I would later see such flowers in the hands of brides, rolled in transparent paper, tied with ribbons, bereft of their beauty. The gladioli arranged in the shop were much lovelier.
The store had no name. Or at least, I didn’t know what it was called, until one day I overheard a conversation between my mother and my aunt:
“You walk past the One Thousand and One, you cross the street, then you turn right.”
“The One Thousand and One?” I asked, forgetting that I was not supposed to interrupt conversations between adults.
“The One Thousand and One Roses. The flower store…”
At that point, seeing that I was brazenly eavesdropping on the conversation, my mother ordered me to go to my room.
In the solitude of my room, my imagination took flight and I believed more than ever that a princess lived in that secret garden…
Years passed, and I learned that the owner of the One Thousand and One Roses was Armenian, a boy who had been orphaned during the Genocide and had made it to Aleppo. He had been only five years old during the massacres.
In my imagination, the princess transformed into a sad boy who loved flowers so very much.
Other Armenian survivors had buried themselves in their daily grind. Some had even completely abandoned their Armenian identities. They had done so just to go on living with the memories of what they had witnessed – memories that stubbornly refused to become mere remembrances.
As for Hovhannes Haroutyunian, he had dedicated himself to growing flowers on that small plot of land, which was both his home and his place of work.
He was the first flower grower and florist in Aleppo, which, at the time, was an important but still provincial city.
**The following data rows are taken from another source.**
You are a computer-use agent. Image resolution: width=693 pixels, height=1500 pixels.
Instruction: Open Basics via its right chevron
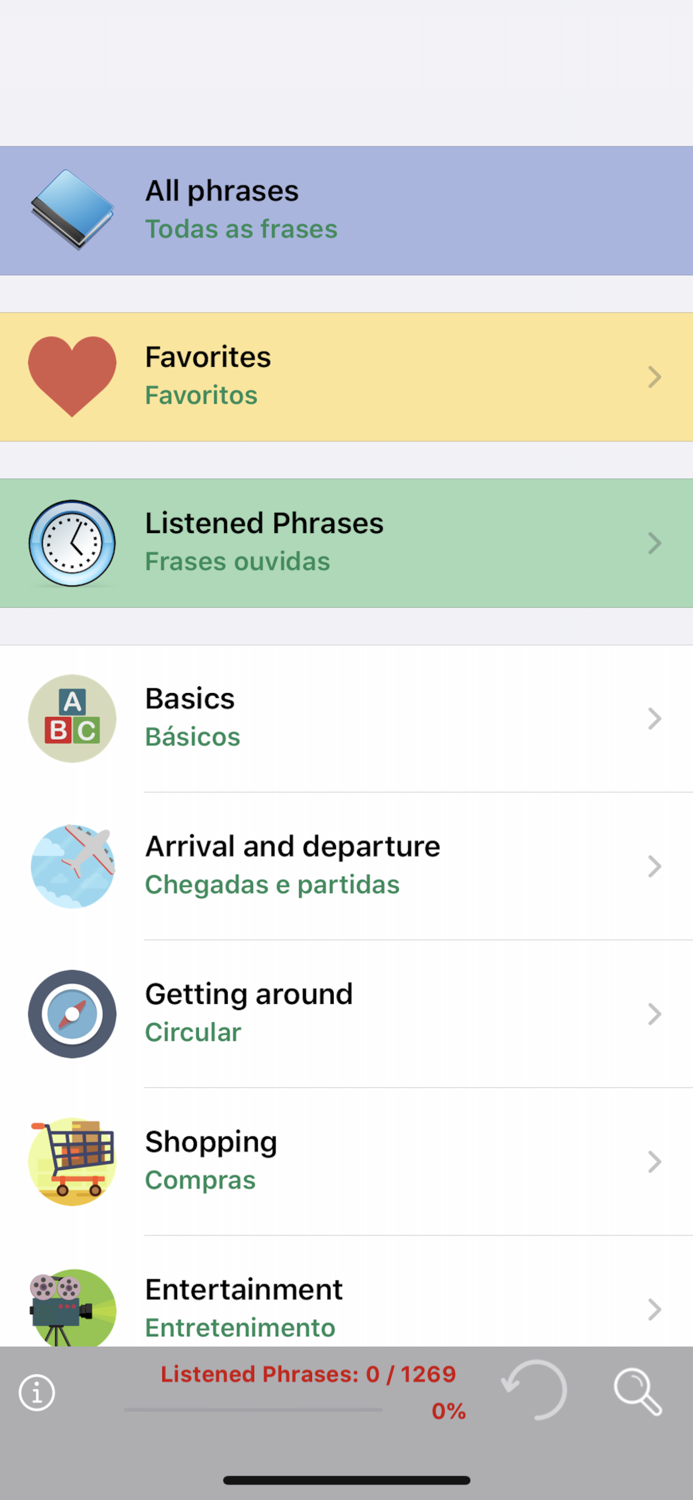point(654,718)
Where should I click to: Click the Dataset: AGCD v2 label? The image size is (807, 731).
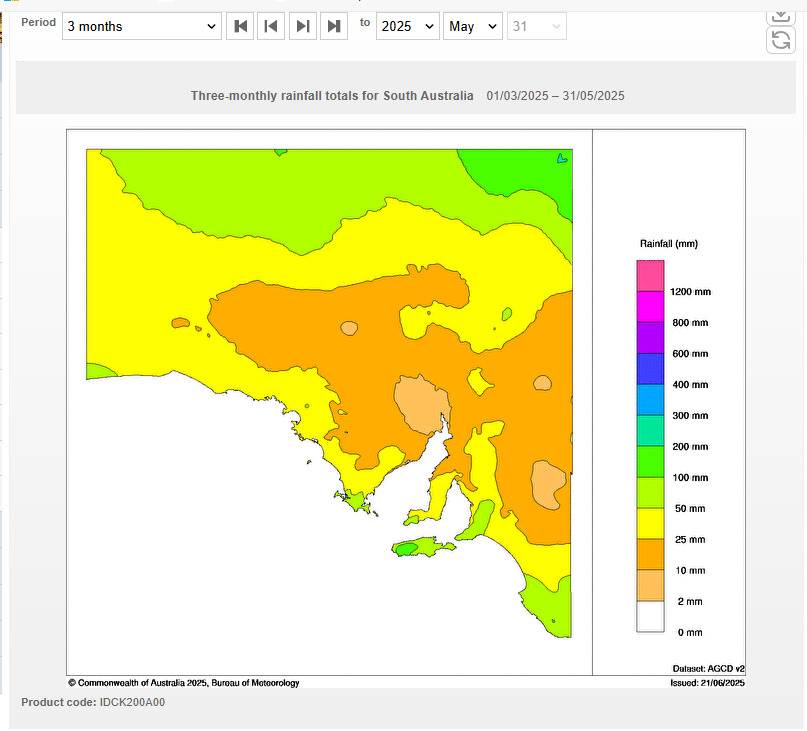tap(709, 668)
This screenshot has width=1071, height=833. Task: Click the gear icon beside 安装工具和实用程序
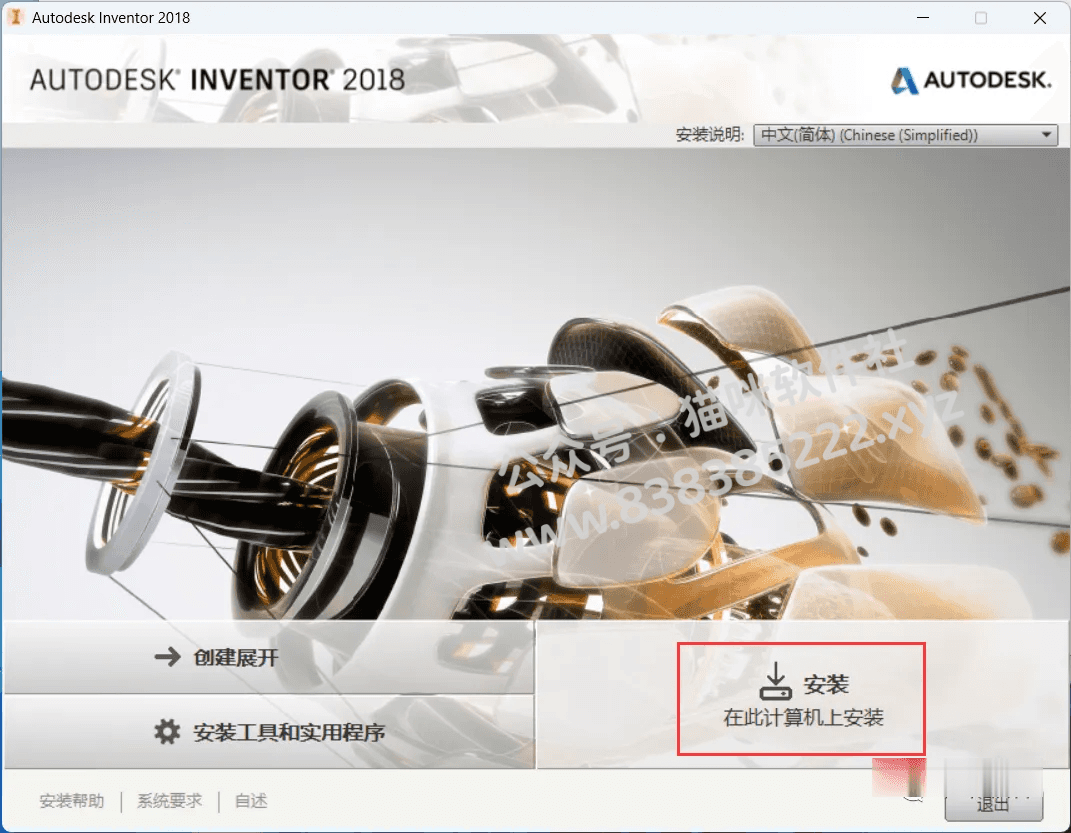point(167,731)
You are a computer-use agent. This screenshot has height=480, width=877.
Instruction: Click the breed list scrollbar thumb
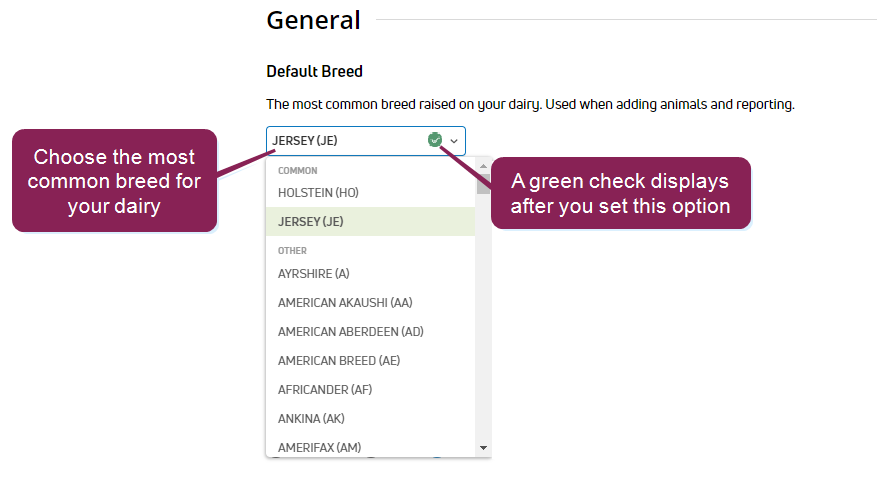483,185
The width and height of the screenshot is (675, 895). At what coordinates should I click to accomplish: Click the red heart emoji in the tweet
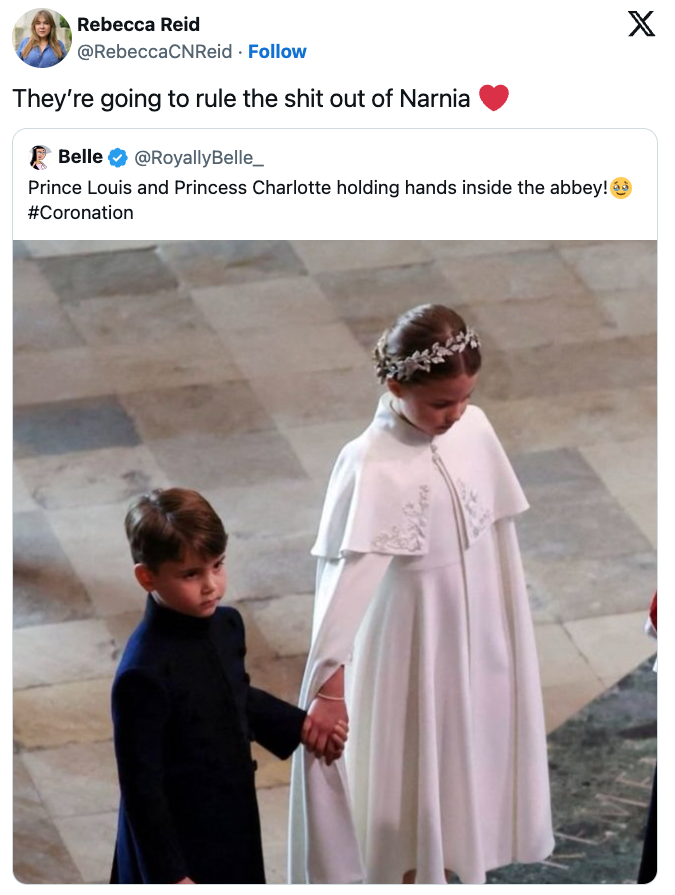pyautogui.click(x=494, y=98)
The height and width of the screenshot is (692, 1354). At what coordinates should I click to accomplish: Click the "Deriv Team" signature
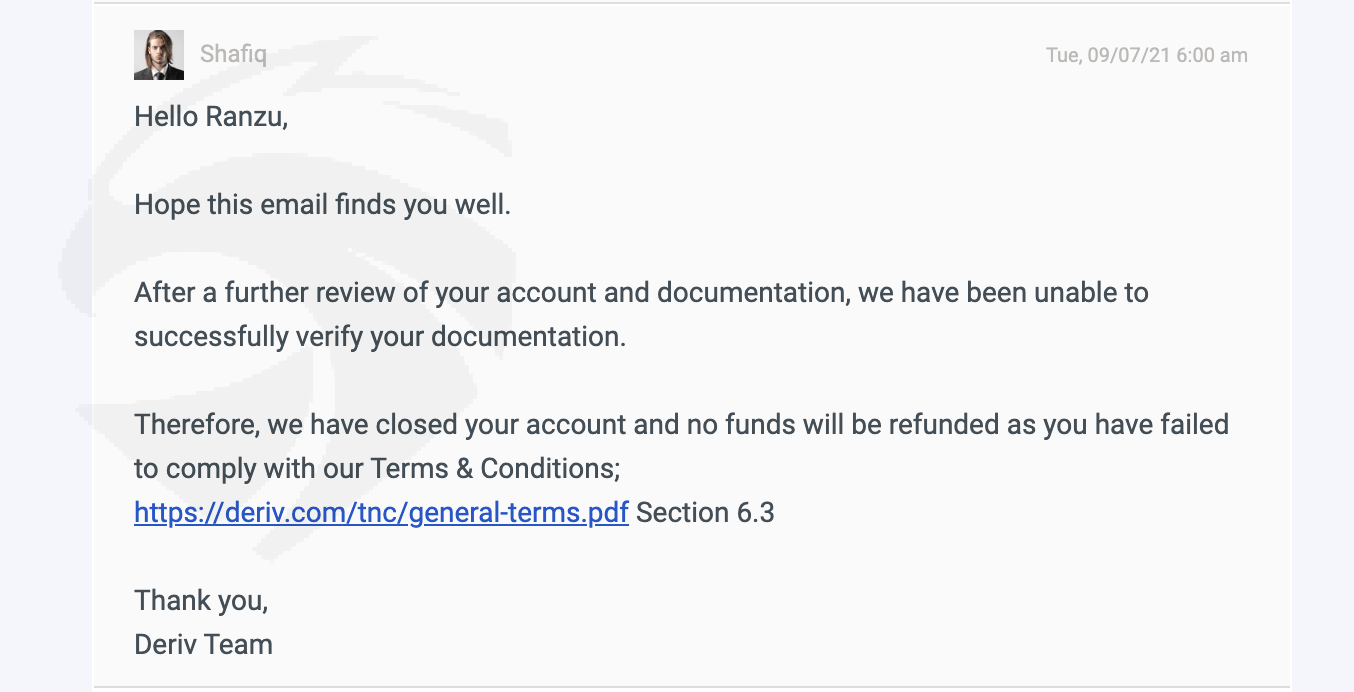tap(203, 645)
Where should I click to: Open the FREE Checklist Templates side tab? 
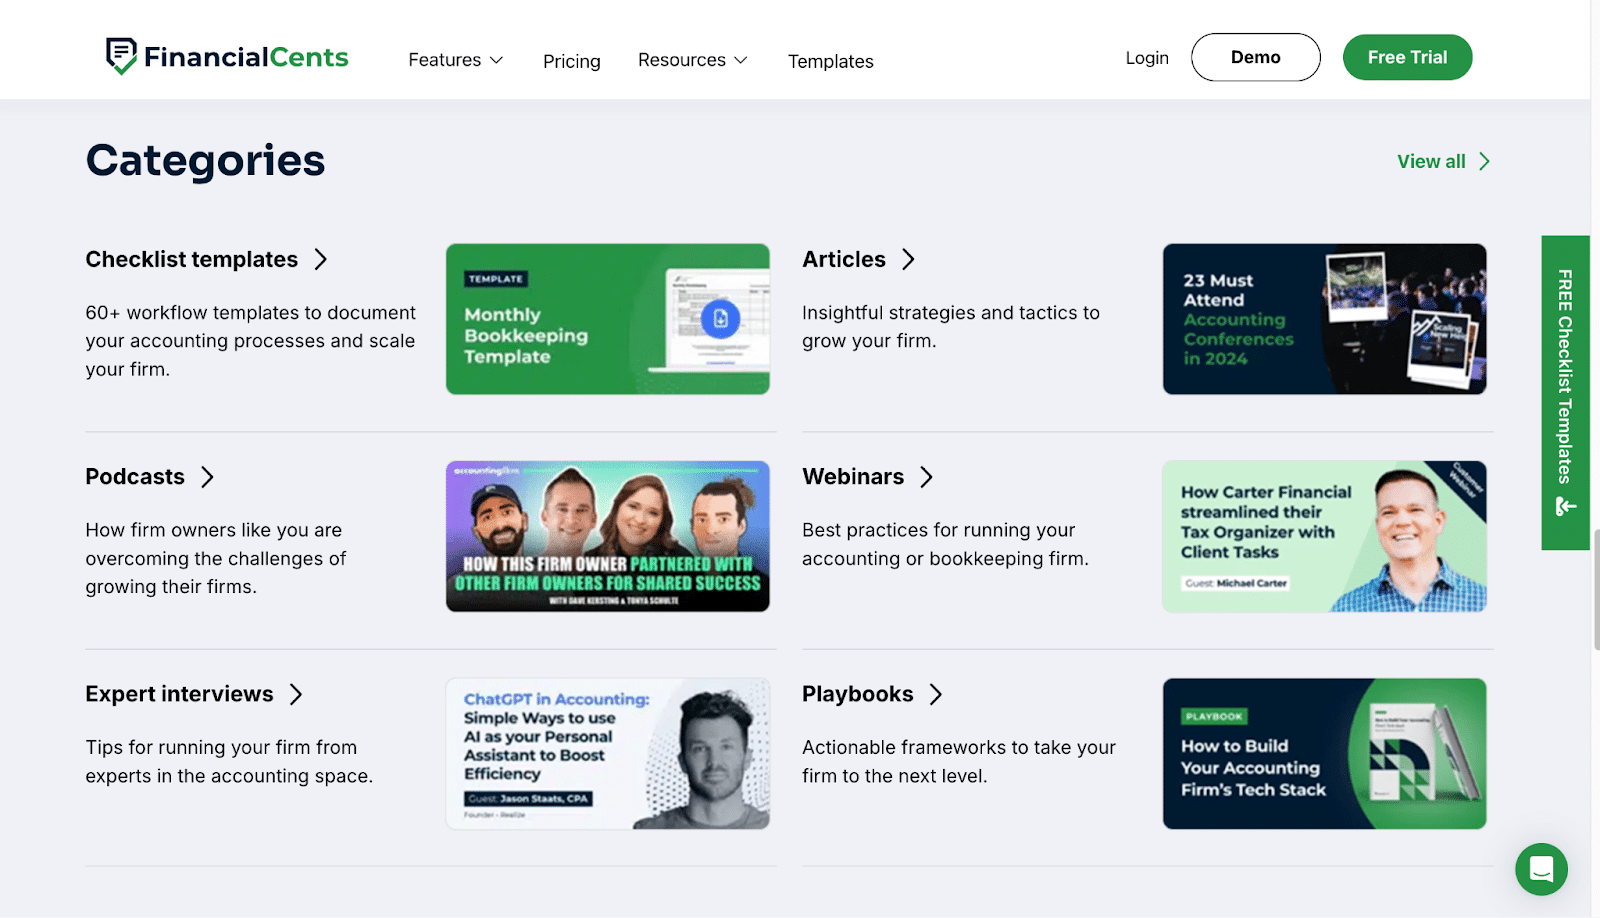pos(1565,392)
Alongside carnations, he was the first in the city to grow gladioli and dahlias (the dahlias he grew can be seen in the photographs).
It is not clear how he was able to obtain such a choice plot of land in the city’s best neighborhood (even today, Azizieh is considered to be almost the only ancient and upper-class district of Aleppo). Perhaps, like many other orphans who had reached the city after the Genocide, he had learned a craft and had been able to purchase the land with the money he had earned.
For the boy from Dörtyol, land was important, just like the land on which, in his childhood, his mother had grown flowers alongside vegetables. Every morning, little Hovhannes would awaken to the fragrance of these flowers that filled the air when his mother watered them…
Later, the boy who had survived the Genocide alone was adopted by a Kurdish family. He had stayed with them until his adolescence, until his young legs were strong enough to carry him to Aleppo.
Was it gratitude or simple humanitarianism that prompted him, until the end of his life, to do whatever he could to help the Kurdish people? It was probably gratitude, but he was certainly a humanitarian, because Hovhannes, the lover of flowers, was undoubtedly a lover of humanity.
In Aleppo, he had found his sister, Lousaper, whom he had lost during the deportations.
Lousaper re-married in Aleppo, to Sinan Balian (this was also Sinan’s second marriage). They had four children – Haroutyun (born in 1924), Ardemis (born in 1924?), Bertha (born in 1927), and Mary (born in 1929). Lousaper and her family lived in Beylan until 1939.
Haroutyun’s sister’s family also became his, he who had lost his parents at a young age and had not been able to start a family of his own.
He died in the 1990s.
In addition to the remembrances of One Thousand and One Roses that live on in the memories of many, Hovhannes Haroutyunian also left behind this bouquet of photographs. By some strange magic, the fragrance of his flowers reaches the nostrils of everyone who sees them.
Cairo, September 2020
* The photographs on this page were originally in black and white. They were digitally colorized using DeOldify and retouched by Houshamadyan.